The booklet for Ankrismah's debut album, 'Dive In The Abyss' is a remarkably apt indication of the sonic vistas captured within. The paper is heavy, dull-textured and so dark it seems to soak up the ink printed onto it, making the off-white and grey text hard to read at best, or reducing it to a faint pattern against the darkness. The music is a lot like that - dark, bleak and murky. The production is crude - the drums are especially strangely mixed, kick drum, snare and toms lurking in an almost subsonic stratum while tympani crash and quiver in a haze of white noise. Vocals are low in the mix and often deviate from the printed lyrics - where these are discernible - into raw, primal nonverbal roars and cries.
For all of that, the music is surprisingly varied in its own way. You won't get the overt experimentation and eclecticism of better known French Black Metal bands like Blut Aus Nord or Deathspell Omega here, this is a far more traditional approach to the genre, rooted in the sounds of Darkthrone's Transylvanian Hunger, or Mayhem's De Mysteriis Dom Sathanas with perhaps a nod or two to the uncompromising textures of Inquisition.
A case in point is the opening track, 'Black hole' which kicks right into a dissonant, pulsating riff that instantly reminds me of early second wave Black Metal, right down to that low-fidelity sound. After this set-up, the music moves via a discordant ascending pattern into a mid-tempo groove with rasped, eerie vocals. This in turn moves into a truly glacial section with slabs of distortion hanging in the air and conjuring the occasional counterwave of feedback. We're almost in Khanate territory now. Khanate fronted by Attila Csihar, maybe. This extended section seems to descend further and further into dark ululations and unearthly atmospherics that one imagines being produced by inhuman cultists in some nightmare land even HP Lovecraft may have feared to tread before simply coming to an end. A fairly predictable opening for this kind of throwback music, but followed by a breathtaking journey into unexpected depths.
'Profanation du Vice' is a more standard song for the genre, but effective at that with its pulsating medium-fast riffing and tortured vocals. Sometimes, with more commercial black metal bands, the vocal stylings seem to lose their meaning - they're so poised and clinical that one wonders why the singer even needs to maintain a vocal tone that was originally conceived as a rabid cry from the gut, anti-poise and anti-structure. The tortured, off-kilter vocals here easily capture the sense of the truly unhinged that Thomas Warrior used to channel in the Hellhammer days. And that's a good thing. 'Nothing Around' has even more tortured, bestial vocals, but nothing sets it very much apart from the preceding song musically, apart from its extreme brevity.
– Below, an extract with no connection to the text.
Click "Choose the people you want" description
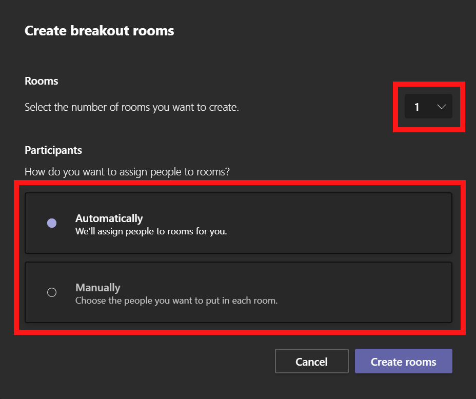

'Crawling Mist' is an altogether more distinctive song, a seething inferno of murky riffing and a croaking vocal delivery that reminds me of Inquisition songs like 'Desolate Funeral Chant'. While this song doesn't have the sheer sweep of 'Profanation' it's definitely one of the highlights of this album. 'I Curse' hits the ground running with pummeling, droning riffing that may be generic but succeeds at conjuring a dark, ritualistic mode rather than simply merging into nondescript Black Metal wallpaper. 'I worship madness' continues with the trend of songs that are basic in conception, but achieve what they set out to do.
Still, I was pleased when 'Kill Yourself' once again stepped out of the formula, beginning with a brief, slow passage before plunging back into an uptempo riff. The song moves through the by now familiar dissonant, airless landscapes (or rather, seascapes, given the title of the album) and then takes another turn to the slower side before a final surge of speed that is abruptly cut off, leaving us with the subsonic surges of sound that constitute 'Narcose'. Tortured vocal textures weave in and out of the mix. This atmospheric piece serves as a bridge to the excellent album closer, 'To my grave'. While it doesn't notably depart from the pattern established by the middle run of the album, something just sets it apart - better riffs, probably or just a greater energy during the recording of this particular track. It also helps that the song displays a dynamic range, moving halfway into another funereal section with simple, doomy riffs and lots of sonic space. In any case it's a great closer to the album.
I'd classify this album as a grower. It takes time to identify the high points and get the measure of the album. And Ankrismah don't make it easy for the listener. There are no keyboard layers or melodic guitar passages to provide an obvious contrast to what are essentially 9 tracks of uncompromisingly old-school, lo-fi Black Metal. Instead, it's the occasional placement of slow-paced, yet equally dark and gruelling passage that serves as counterweight to the more straightforward stretches of the album. This isn't going to be a crossover success, or appeal to listeners who are expecting the kind of experimentation Ankrismah (and label owner Shaxul) seem to have turned their back on - but that doesn't change the fact that this is an intense, nightmarish album and a debut that holds the promise of greater things as Ankrismah hone their songwriting chops.